Moreno: «Si hay alguna manta de la que tirar ya se está tardando»

La consejera reta a Guerrero a contar lo que sabe de los ERE, caso al que la Junta no resta «ni un gramo de gravedad»

Sevilla- «Si hay, que se tire de las mantas hasta el último cabo. No tenemos ninguna duda. Si hay alguna manta de la que tirar, ya se está tardando». Así respondió ayer la consejera de Presidencia, Mar Moreno, preguntada por si el Gobierno andaluz teme lo que pueda contar el ex director de Trabajo de la Junta, Francisco Javier Guerrero, al que su chófer, Juan Francisco Trujillo Blanco, acusó ante la Policía de destinar dinero del «fondo de reptiles» a la compra de cocaína y a juergas.
En el contexto de «diplomacia depurada» en el que se han convertido las ruedas de prensa posteriores al Consejo de Gobierno desde que el escándalo de los expedientes de regulación de empleo (ERE) copó los medios, sostuvo que la Junta «no va a entrar» en el destino que Guerrero u otras personas hayan podido dar a los fondos fraudulentos. Si bien, quiso apuntar que el Ejecutivo autonómico no «tiene la menor duda» de que «el fraude se genera en torno a esa Dirección General –la de Trabajo–» y de que «el foco de la responsabilidad está en ella».
La consejera volvió a insistir en su creencia de que ningún miembro del Ejecutivo andaluz, incluidos los tres consejeros de Empleo de los que dependió Guerrero, «tuvieran idea de sus hechos delictivos». Quiso ir más allá: aseveró que si el ex director, imputado en la causa judicial, hubiera ocupado un puesto directivo «cuando saltó este escándalo, no hubiera durado ni un minuto».
Tras recordar que en treinta años de gobierno socialista no ha habido «ni un alto cargo en el banquillo», destacó que es la Junta la que «está acusando» a Guerrero, cuya gestión está, ahora, «mirando con lupa». «Queremos que actúe la Justicia con contundencia, no sólo por el daño que se le haya podido causar a los recursos públicos –proclamó– sino por el inmenso daño que le está causando a la imagen del Gobierno andaluz». Enfatizó que al actual equipo del presidente de la Junta, José Antonio Griñán, le «repele este asunto» y que se le «quiera mezclar» con «personas deshonestas». Por eso, dijo: «No tapamos, no justificamos, no defendemos a nadie que pueda ser culpable». Aunque centralizó las irregularidades en la Dirección de Trabajo y en su ex titular, vinculado por su conductor con la coca, afirmó que el Ejecutivo regional «no está quitando un gramo de gravedad a este tema» sino que «está a muerte combatiendo el fraude en los tribunales».

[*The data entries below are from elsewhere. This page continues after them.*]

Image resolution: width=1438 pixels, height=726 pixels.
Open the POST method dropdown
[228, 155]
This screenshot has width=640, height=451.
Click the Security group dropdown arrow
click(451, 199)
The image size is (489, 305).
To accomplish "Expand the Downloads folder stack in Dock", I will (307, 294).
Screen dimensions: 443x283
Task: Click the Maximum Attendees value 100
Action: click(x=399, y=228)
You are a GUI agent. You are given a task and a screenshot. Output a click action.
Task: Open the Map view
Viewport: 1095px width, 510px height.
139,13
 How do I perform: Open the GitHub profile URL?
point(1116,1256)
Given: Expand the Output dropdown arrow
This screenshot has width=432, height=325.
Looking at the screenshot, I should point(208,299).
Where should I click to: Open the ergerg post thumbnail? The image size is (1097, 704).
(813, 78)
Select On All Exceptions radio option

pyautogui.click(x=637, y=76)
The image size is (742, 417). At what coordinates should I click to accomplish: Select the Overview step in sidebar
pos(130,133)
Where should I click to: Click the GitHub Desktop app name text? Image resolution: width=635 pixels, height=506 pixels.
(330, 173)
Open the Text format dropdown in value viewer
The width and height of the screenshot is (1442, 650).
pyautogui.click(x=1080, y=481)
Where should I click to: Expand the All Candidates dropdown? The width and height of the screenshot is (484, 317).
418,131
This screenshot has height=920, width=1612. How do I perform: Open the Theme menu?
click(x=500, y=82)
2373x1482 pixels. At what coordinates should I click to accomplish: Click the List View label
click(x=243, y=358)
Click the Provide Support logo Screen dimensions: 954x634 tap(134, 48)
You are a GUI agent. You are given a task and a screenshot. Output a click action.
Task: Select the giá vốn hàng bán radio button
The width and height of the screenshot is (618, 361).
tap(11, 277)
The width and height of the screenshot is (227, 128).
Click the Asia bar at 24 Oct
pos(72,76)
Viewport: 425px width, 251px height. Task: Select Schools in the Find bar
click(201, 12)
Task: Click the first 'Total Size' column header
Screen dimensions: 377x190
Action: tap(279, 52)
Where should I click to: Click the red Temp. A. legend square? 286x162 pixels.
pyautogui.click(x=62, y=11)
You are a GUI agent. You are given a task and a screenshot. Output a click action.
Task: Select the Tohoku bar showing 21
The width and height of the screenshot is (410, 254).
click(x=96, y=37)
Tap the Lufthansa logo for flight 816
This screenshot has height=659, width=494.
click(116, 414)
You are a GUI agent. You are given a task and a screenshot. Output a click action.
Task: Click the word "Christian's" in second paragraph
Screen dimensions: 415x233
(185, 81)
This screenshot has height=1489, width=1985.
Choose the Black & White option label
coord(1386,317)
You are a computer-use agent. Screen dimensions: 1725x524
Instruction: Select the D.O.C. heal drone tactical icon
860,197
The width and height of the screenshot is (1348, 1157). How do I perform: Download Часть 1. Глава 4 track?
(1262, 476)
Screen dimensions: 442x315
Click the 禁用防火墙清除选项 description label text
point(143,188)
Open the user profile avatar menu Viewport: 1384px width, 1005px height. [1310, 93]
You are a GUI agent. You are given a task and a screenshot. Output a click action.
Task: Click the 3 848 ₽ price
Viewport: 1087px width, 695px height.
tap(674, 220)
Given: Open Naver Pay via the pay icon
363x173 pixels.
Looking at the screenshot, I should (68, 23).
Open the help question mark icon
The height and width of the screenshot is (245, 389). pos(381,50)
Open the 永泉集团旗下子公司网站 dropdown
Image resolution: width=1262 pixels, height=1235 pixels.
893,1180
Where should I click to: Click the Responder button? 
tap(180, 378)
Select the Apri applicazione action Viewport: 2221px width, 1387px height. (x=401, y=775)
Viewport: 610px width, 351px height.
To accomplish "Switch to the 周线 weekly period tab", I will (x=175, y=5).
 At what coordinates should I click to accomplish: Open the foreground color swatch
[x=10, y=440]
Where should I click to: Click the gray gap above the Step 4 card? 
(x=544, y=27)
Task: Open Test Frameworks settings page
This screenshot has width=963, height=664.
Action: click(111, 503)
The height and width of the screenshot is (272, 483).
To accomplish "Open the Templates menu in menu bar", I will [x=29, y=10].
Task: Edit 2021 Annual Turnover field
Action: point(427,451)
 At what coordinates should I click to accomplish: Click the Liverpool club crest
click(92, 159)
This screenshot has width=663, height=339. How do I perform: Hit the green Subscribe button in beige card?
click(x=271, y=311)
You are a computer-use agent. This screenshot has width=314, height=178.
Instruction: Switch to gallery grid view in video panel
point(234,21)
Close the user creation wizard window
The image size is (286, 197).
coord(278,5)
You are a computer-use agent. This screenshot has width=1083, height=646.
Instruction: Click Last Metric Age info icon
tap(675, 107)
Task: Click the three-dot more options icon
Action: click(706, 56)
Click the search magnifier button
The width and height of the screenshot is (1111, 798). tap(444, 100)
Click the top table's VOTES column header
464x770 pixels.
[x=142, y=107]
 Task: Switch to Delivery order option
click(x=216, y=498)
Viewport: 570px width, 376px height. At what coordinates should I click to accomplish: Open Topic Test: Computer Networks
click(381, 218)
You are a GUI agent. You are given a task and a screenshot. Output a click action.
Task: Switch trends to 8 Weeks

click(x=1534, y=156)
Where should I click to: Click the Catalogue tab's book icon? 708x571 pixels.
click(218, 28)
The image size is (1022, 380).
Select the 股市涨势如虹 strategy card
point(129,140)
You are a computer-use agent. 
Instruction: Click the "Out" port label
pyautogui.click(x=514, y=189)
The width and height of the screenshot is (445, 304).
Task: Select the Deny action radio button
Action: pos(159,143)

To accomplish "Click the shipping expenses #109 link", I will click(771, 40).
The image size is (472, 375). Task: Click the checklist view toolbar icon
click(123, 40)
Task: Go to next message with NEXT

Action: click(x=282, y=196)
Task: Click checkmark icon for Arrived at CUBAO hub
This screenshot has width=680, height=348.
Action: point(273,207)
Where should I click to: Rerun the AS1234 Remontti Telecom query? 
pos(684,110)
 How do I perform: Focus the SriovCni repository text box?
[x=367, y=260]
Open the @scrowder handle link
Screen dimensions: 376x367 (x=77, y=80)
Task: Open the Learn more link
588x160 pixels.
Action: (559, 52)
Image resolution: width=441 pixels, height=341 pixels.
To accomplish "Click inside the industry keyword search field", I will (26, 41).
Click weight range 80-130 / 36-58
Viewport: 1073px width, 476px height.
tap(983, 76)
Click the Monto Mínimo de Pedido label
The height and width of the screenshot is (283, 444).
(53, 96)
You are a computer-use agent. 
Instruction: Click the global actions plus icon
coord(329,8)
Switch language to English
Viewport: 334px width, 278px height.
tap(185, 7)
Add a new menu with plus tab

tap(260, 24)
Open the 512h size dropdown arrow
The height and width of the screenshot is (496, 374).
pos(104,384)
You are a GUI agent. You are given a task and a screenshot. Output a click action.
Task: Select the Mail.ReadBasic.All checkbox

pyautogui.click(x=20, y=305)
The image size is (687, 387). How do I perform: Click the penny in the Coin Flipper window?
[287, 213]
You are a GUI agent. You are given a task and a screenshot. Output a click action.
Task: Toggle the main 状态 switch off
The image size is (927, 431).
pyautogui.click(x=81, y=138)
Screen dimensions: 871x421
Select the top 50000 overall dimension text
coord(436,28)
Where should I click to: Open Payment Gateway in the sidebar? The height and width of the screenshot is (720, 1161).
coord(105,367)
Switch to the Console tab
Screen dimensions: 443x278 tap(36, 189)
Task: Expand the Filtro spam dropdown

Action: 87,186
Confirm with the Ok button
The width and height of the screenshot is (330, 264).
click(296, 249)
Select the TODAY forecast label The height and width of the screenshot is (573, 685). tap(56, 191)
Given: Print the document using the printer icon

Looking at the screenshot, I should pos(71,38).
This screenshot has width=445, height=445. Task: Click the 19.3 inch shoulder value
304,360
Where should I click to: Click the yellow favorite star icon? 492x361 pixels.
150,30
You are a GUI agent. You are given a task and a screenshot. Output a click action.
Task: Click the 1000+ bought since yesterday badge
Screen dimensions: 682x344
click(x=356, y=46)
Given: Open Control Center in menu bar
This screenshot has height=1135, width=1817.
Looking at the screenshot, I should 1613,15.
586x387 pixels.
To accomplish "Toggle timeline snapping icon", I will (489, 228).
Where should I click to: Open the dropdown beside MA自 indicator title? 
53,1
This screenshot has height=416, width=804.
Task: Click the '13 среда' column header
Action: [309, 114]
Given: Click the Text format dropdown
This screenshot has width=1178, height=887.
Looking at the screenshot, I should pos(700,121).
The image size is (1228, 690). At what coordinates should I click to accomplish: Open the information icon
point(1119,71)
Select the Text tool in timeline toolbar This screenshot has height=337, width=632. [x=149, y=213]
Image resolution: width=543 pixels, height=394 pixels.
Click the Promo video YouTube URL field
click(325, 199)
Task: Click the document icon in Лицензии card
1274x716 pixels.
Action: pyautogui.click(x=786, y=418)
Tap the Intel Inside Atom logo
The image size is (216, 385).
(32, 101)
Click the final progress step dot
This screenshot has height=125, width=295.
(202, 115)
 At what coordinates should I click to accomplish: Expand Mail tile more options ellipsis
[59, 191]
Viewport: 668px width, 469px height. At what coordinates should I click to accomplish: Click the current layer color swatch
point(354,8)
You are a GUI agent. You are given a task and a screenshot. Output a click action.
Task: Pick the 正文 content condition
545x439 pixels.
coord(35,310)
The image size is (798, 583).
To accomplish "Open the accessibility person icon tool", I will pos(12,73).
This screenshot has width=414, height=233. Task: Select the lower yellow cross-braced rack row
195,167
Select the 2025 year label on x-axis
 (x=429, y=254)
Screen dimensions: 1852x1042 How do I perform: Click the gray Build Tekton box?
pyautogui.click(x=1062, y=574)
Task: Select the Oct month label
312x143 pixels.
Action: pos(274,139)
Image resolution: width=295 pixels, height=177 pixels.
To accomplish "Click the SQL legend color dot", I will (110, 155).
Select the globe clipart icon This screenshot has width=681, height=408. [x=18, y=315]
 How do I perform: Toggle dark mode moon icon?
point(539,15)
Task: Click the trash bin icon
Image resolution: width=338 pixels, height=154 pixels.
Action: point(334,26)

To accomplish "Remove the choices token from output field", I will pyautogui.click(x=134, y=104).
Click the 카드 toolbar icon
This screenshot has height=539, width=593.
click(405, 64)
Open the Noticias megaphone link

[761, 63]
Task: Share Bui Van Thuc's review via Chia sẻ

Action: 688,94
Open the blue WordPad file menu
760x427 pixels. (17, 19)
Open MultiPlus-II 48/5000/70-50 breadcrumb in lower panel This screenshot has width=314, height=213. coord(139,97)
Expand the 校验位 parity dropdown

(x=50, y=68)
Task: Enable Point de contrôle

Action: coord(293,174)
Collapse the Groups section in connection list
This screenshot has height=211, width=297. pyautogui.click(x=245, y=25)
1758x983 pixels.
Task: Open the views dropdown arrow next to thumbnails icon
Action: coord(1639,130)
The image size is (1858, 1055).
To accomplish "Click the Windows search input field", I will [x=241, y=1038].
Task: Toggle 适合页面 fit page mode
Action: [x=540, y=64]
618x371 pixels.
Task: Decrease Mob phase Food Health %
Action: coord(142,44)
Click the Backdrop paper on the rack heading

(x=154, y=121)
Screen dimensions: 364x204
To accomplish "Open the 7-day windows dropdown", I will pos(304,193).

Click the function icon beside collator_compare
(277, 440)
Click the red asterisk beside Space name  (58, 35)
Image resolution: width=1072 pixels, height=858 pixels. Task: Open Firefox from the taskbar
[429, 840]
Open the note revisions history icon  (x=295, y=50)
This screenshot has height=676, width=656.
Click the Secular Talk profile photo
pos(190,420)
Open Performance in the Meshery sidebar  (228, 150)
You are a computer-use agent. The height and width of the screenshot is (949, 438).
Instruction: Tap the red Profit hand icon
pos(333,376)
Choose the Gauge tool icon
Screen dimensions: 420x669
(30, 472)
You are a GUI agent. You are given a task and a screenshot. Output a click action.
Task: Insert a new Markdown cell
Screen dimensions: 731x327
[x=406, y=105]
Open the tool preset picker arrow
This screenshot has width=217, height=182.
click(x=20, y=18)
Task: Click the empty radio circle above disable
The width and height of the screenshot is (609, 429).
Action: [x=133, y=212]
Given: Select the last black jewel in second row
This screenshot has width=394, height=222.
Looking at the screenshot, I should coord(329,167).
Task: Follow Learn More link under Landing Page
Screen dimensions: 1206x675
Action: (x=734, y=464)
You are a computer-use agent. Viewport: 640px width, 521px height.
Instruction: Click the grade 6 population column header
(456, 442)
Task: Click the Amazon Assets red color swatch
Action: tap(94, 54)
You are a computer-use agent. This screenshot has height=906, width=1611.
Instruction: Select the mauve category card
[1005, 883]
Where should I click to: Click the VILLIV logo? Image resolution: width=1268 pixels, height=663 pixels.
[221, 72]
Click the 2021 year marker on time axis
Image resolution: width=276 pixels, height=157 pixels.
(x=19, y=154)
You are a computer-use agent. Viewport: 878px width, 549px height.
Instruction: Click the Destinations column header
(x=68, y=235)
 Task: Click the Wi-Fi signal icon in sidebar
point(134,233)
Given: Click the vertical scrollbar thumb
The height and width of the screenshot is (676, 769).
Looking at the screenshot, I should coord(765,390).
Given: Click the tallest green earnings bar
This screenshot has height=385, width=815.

En ese sentido, Moreno acusó al PP de intentar «desviar la atención» cuando «insiste en pedir la responsabilidad al presidente de la Junta». «Son trampas procesales», defendió para explicar que, en concreto, las ayudas destinadas a las empresas del chófer «se concedieron en 2004, cuando Griñán era diputado en el Congreso y no formaba parte del Gobierno andaluz». A su juicio, los populares «manipulan con una clara intencionalidad electoral».
El propio presidente regional se refirió ayer en la Ser por primera vez a la actuación de Guerrero, para calificarla de «hecho concreto» que está siendo investigado en los juzgados. Después repitió el mensaje lanzado por su portavoz por la mañana: la falta de altos cargos sentados en el banquillo durante los gobiernos del PSOE.